Hossein
Hossein

Reputation: 26014

Why doesn't pool.map initiate a new process?

I'm trying to run a member method in a separate subprocess. The member method is actually acting as a callback dispatcher loop where it executes each callback.

The issue I'm facing is that the callbacks never get called. The method which is responsible for spawning the new process does get executed but I get no output/signal from the actual dispatcher loop or the callback itself.

The new process is spawned using this snippet :

def run_callback_disptacher(self):
    pool = pathos.multiprocessing.Pool(1)
    pool.map(self.execute_callbacks, [])
    print('run_callback_disptacher executed')

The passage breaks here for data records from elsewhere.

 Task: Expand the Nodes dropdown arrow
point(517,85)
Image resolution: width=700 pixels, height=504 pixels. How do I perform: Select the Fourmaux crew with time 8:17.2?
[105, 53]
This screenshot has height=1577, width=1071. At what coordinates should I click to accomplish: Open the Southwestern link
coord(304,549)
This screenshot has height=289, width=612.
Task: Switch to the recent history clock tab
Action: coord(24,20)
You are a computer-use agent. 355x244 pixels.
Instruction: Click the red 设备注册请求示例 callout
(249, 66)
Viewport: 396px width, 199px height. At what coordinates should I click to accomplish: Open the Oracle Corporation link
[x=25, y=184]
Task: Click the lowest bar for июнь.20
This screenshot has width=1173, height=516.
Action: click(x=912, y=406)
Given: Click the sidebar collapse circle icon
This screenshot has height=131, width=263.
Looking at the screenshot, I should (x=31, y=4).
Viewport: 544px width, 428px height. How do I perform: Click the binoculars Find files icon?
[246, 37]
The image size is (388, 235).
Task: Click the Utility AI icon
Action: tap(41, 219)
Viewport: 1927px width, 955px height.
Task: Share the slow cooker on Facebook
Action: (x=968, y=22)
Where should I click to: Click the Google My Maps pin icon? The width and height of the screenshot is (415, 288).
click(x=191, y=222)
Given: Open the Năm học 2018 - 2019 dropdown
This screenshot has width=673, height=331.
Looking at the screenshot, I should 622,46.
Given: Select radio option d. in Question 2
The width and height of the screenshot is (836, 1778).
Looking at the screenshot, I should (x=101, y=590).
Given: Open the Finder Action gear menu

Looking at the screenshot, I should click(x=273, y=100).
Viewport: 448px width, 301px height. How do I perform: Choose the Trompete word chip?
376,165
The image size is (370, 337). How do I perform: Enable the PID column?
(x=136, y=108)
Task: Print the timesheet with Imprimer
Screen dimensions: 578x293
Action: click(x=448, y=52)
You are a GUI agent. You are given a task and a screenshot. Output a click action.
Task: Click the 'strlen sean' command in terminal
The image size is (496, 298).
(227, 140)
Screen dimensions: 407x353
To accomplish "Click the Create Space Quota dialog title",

and the dispatcher callback is this:

def execute_callbacks(self):
    print(f'dispatcher list: {self.callback_list}')
    while True:
        for callback in self.callback_list:
            callback()

I am using pathos.multiprocessing module in Windows10 and this is a minimal example demonstrating the issue:

import time
import torch 
import torchvision
from torchvision import models
from torch.utils import mkldnn as mkldnn_utils
import pathos

class SomeClass():
    def __init__(self, model_name='r18', use_jit=False, use_mkldnn=False, device='cpu'):
        self.model_name = model_name
        self.use_jit = use_jit
        self.use_mkldnn = use_mkldnn 
        self.device = device
        self.callback_list = []
        self.is_running = False
        self._init_model()

    def _init_model(self):
        if self.model_name == 'r18':
            self.model = models.resnet18(pretrained=True)
        elif self.model_name == 'r50':
            self.model = models.resnet50(pretrained=True)
        else:
            raise Exception(f"Model name: '{self.model_name}' is not recognized.")

        self.model = self.model.to(self.device)
        self.model.eval()

        if self.use_mkldnn:
            self.model = mkldnn_utils.to_mkldnn(self.model)
        if self.use_jit: 
            self.model = self.load_jit_model()

    def load_jit_model(self, jit_path = 'model.jit'):
        dummy_input = torch.tensor(torch.rand(size=(1, 3, 224, 224)))
        model = torch.jit.trace(self.model, dummy_input)
        torch.jit.save(model, jit_path)
        return torch.jit.load(jit_path)

    def add_callback(self, callback):
        self.callback_list.append(callback)

    def remove_callback(self, callback):
        self.callback_list.remove(callback)

    def get_callbacks(self):
        return self.callback_list

    def execute_callbacks(self):
        print(f'dispatcher list: {self.callback_list}')
        while True:
            for callback in self.callback_list:
                callback()

    def start(self):
        self.is_running = True
        while self.is_running:
            # simulating a generic operation here
            time.sleep(0.2)
        print('start ended!')

    def stop(self):
        self.is_running = False

    def run_callback_disptacher(self):
        pool = pathos.multiprocessing.Pool(1)
        pool.map(self.execute_callbacks, [])
        print('run_callback_disptacher executed')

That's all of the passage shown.